The assessment takes about 1½ hours, including a half-hour for questions about the test-taker’s background; it will be administered to adults who are at least 15 years old, according to Mr. Murray. It gauges both numeracy and a variety of reading skills, ranging from letter and word recognition to understanding the meaning of a text. It reports five different levels of reading proficiency in its results.
Base of Stability
In addition to citing the role of the White House conference in raising possible interest in the new assessment, literacy experts applauded the event for featuring panelists who described their work to improve literacy rates in their own countries. The projects combined literacy with other goals, such as teaching women about health or providing job opportunities for poor people.
Hasina Mojadidi, the instructional-development coordinator for a program in Afghanistan called Learning for Life, told how her country’s current government is trying to make up for six years in which girls and women were forbidden by the former Taliban regime to go to school. Her organization teaches women to read and about good hygiene practices at the same time. Ms. Mojadidi said many of the program’s learners have also been trained as midwives or traditional-birth attendants.

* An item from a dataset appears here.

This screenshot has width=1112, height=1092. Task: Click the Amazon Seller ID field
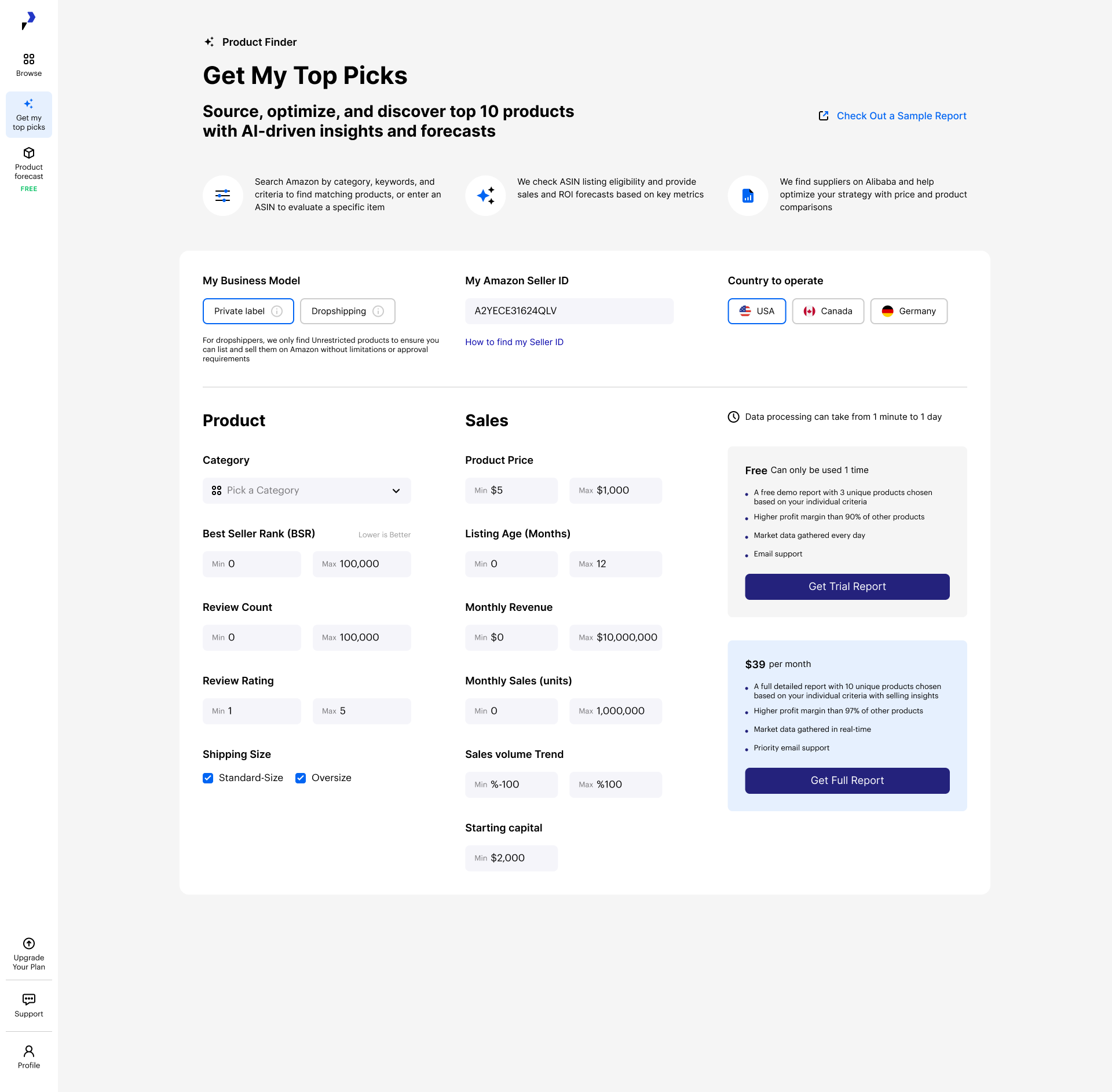569,312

A facilitator for the Family Literacy Project in South Africa, Florence Molefe, said her group teaches mothers how to help their children learn to read, even if they can’t read themselves.
“They learn how to help prepare their children to read,” she said. “For example, mothers are encouraged to talk to their children when they go to the river to fetch water.” After the trip to the river, they can review what they have done, so the children can learn new vocabulary and sequencing, Ms. Molefe explained.

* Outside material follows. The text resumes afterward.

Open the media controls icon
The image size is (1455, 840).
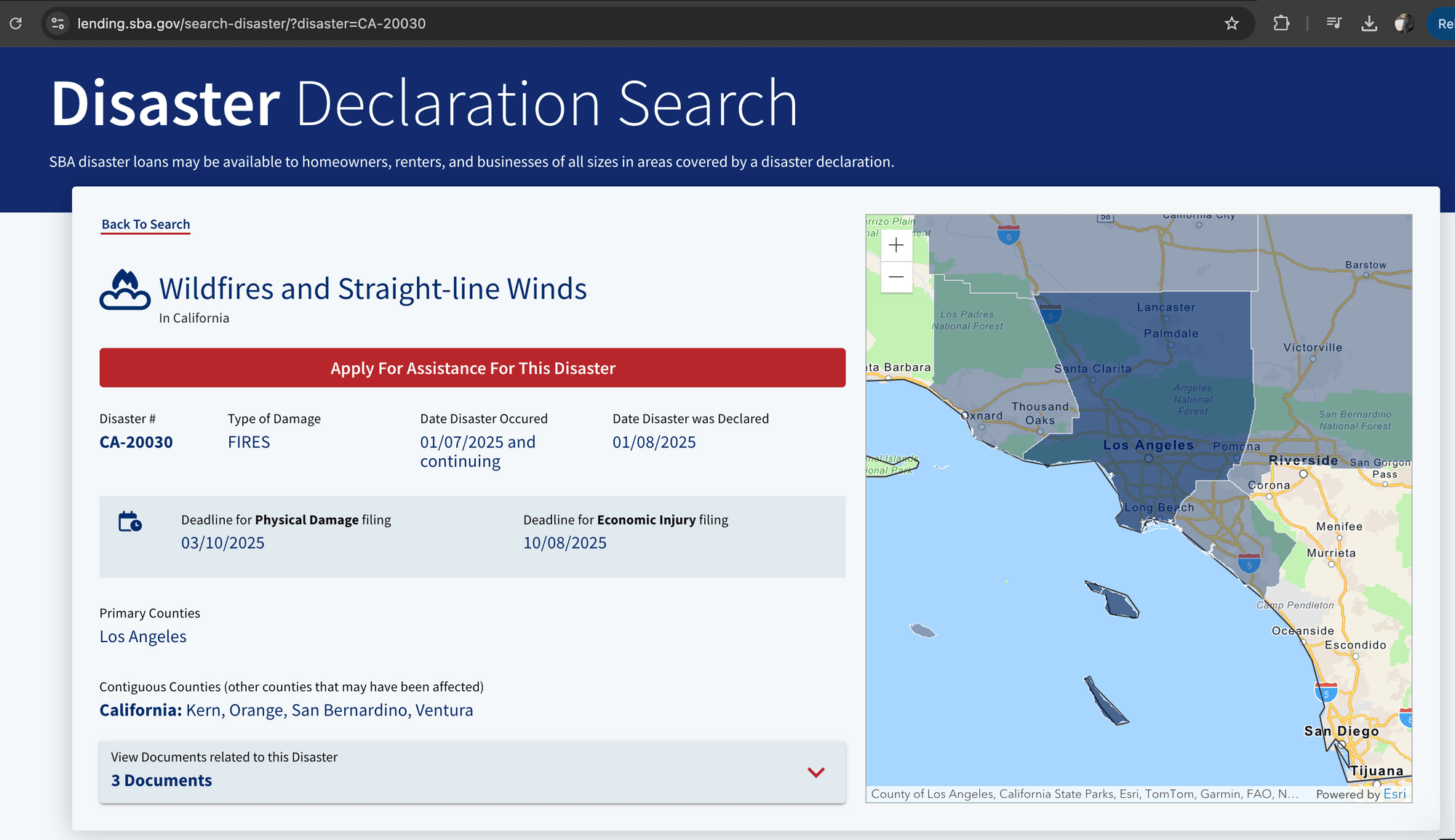pyautogui.click(x=1334, y=23)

Janet Stahl, an international training consultant for SIL International, a Dallas-based Christian international organization, who has been working on literacy in Vanuatu, a nation in the South Pacific, said the conference highlighted projects that seemed to have succeeded in making literacy relevant.
She said she appreciated how some of the presenters, such as Gonzalo Fiorilo, the director of ALFALIT, a literacy organization in Bolivia, stressed the need to teach people to read in their native languages.
“We work in rural communities where multilingualism is a way of life,” Ms. Stahl said. “The people who tend to lose out on formal education are the ones who don’t acquire the official language very well, and would benefit from starting out in literacy in their own language and then transitioning.”
Ms. Stahl, and her husband, Jim Stahl, are working with the government of Vanuatu to set up teacher training and design materials to help 1st graders learn to read in their native languages. The country’s two official languages are French and English, and its national language is Bislama; its people speak 110 vernacular languages, she said.
As a follow-up to the White House conference, UNESCO plans to hold three regional conferences around the world in the next 18 months that will offer a chance for people there to discuss policies, research, and model programs that improve literacy, Peter P. Smith, UNESCO’s assistant director general for education, said in a telephone conversation last week from Paris. UNESCO was a partner in hosting the conference with the White House, along with the State Department, the U.S. Department of Education, and USAID.
“What we are trying to do is much more difficult than making a splash,” Mr. Smith said. “What we want to do is embed in political and policy dialogue globally, regionally, and nationally that education and literacy lie at the base of economic and social stability.”